* _YOUR OBJECTIVE_
Searching the material below, find each line that includes the word "agent", and copy it.
┄┄┄┄┄┄┄┄┄┄┄┄┄┄┄┄┄┄┄┄
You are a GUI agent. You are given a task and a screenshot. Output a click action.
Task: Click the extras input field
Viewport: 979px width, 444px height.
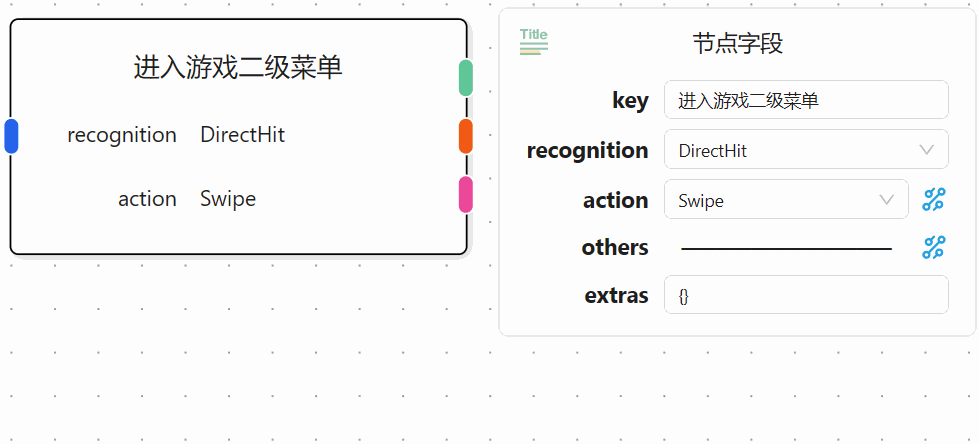point(805,295)
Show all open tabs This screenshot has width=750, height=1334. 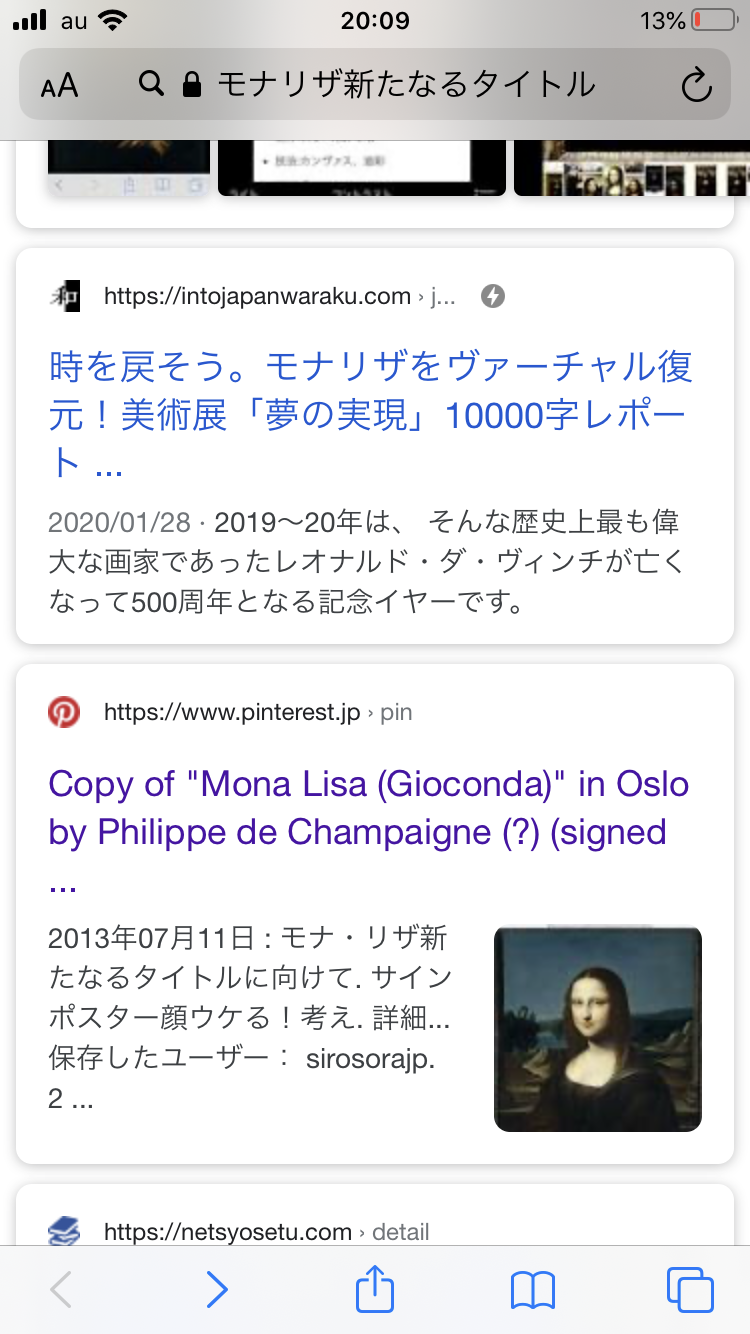pyautogui.click(x=690, y=1290)
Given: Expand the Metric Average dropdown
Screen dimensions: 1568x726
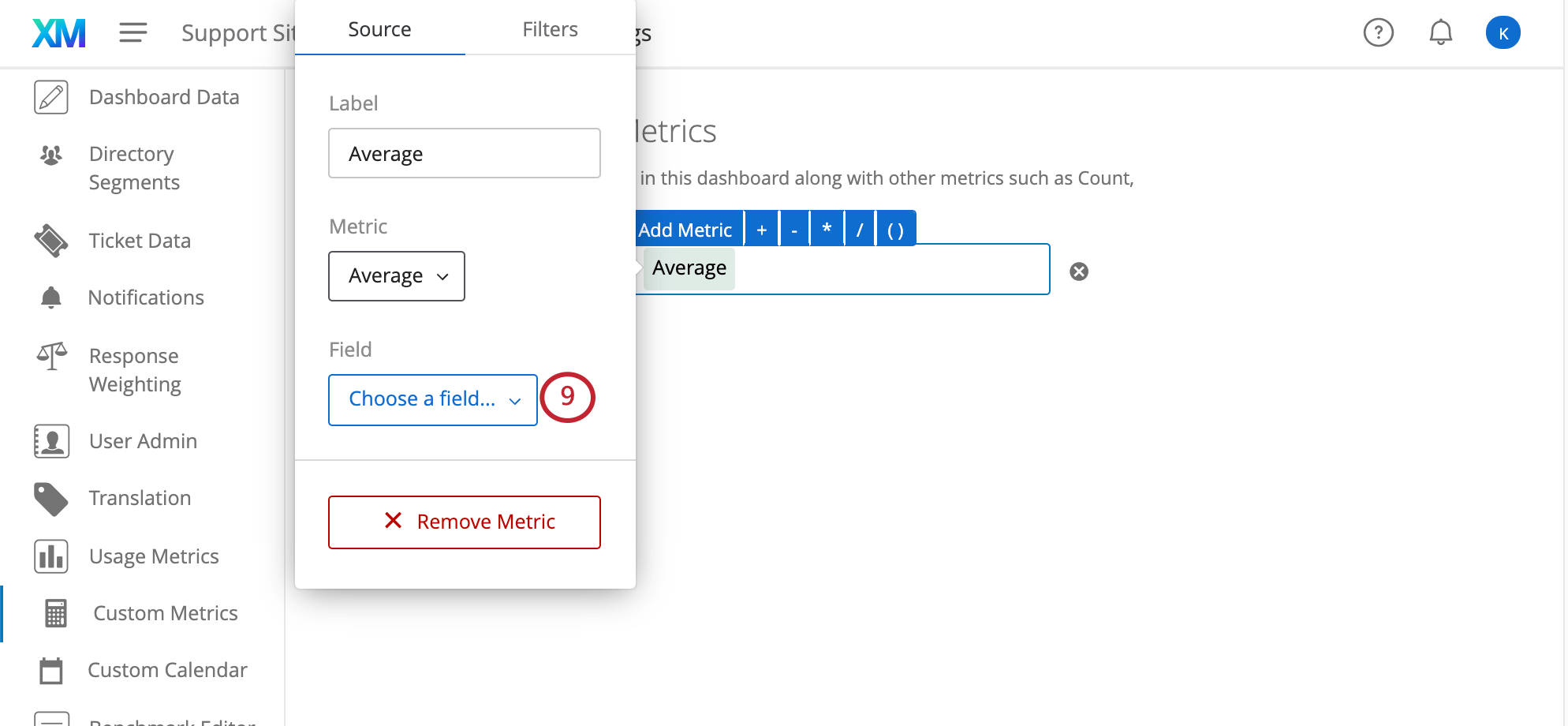Looking at the screenshot, I should pos(396,276).
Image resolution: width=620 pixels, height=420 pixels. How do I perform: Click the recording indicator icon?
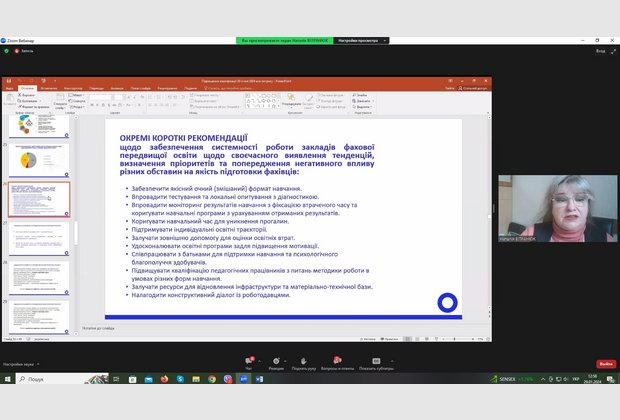click(x=17, y=50)
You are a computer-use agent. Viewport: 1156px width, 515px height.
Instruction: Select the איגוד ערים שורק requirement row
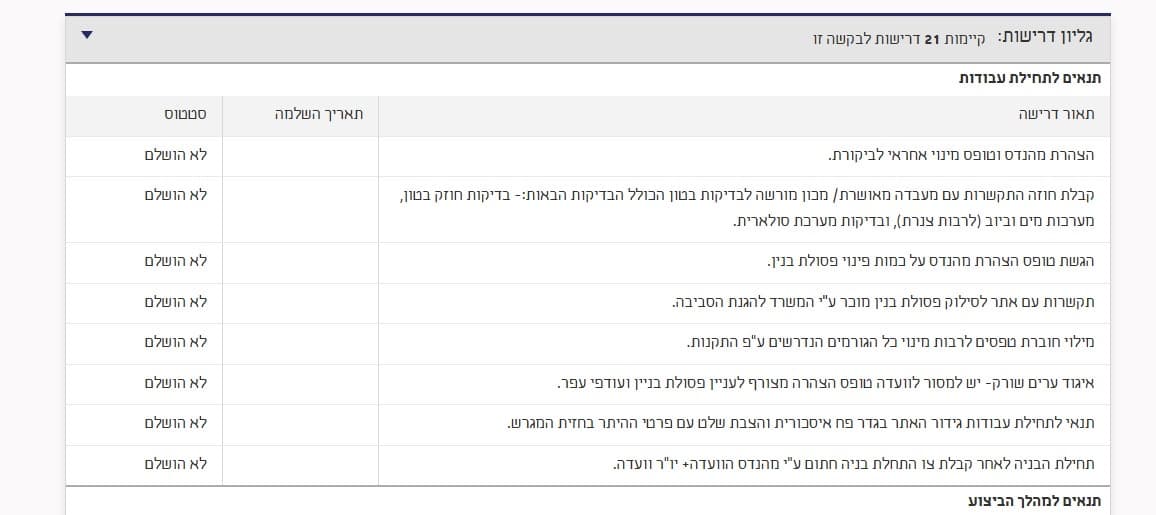(588, 384)
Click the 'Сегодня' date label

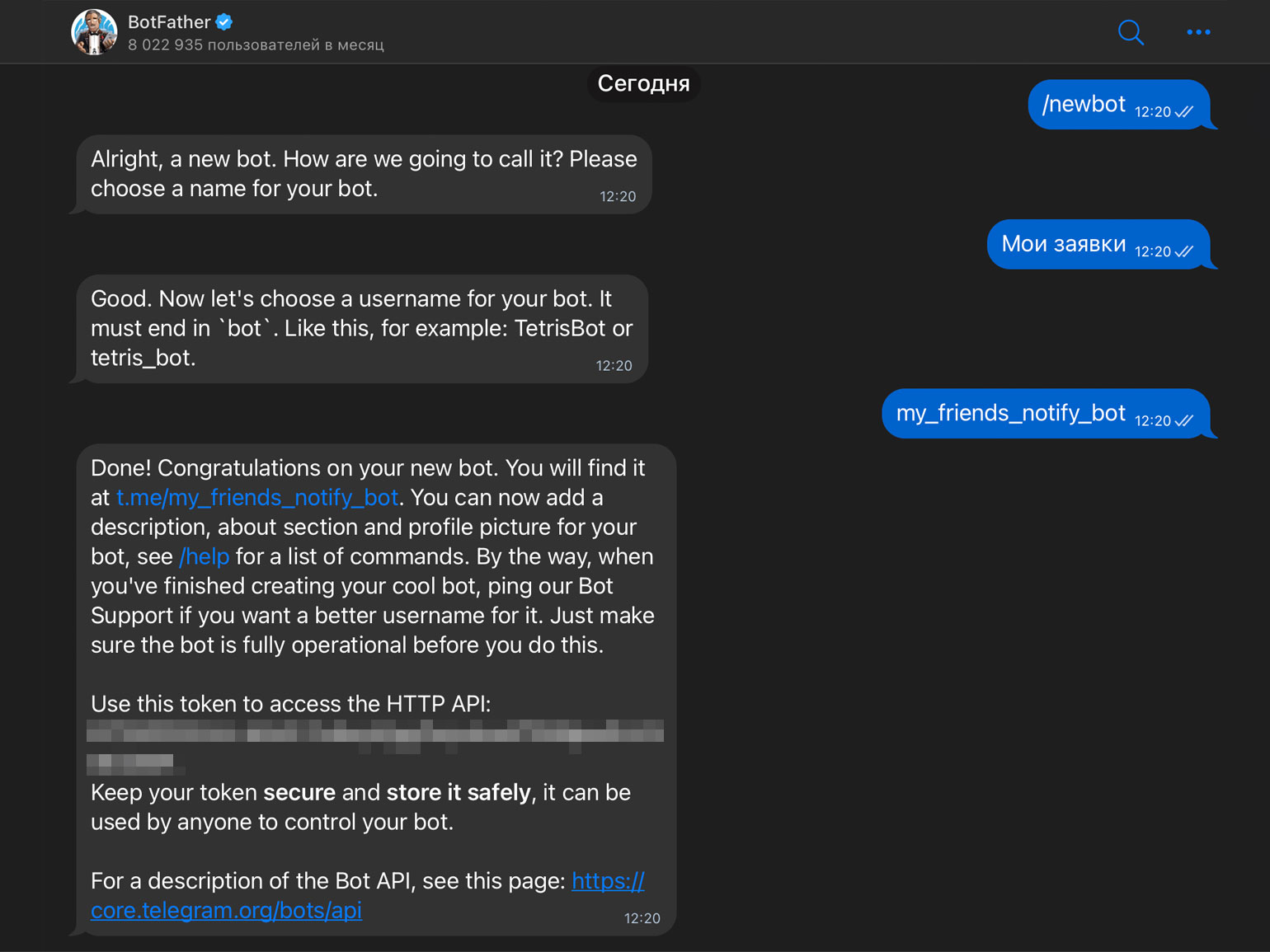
┄┄┄┄┄┄┄┄┄┄┄┄┄┄┄┄┄┄┄┄
* _RESULT_
You are a GUI agent. You are given a task and a screenshot. Output a click action.
You are a computer-use agent. Viewport: 1156px width, 515px height.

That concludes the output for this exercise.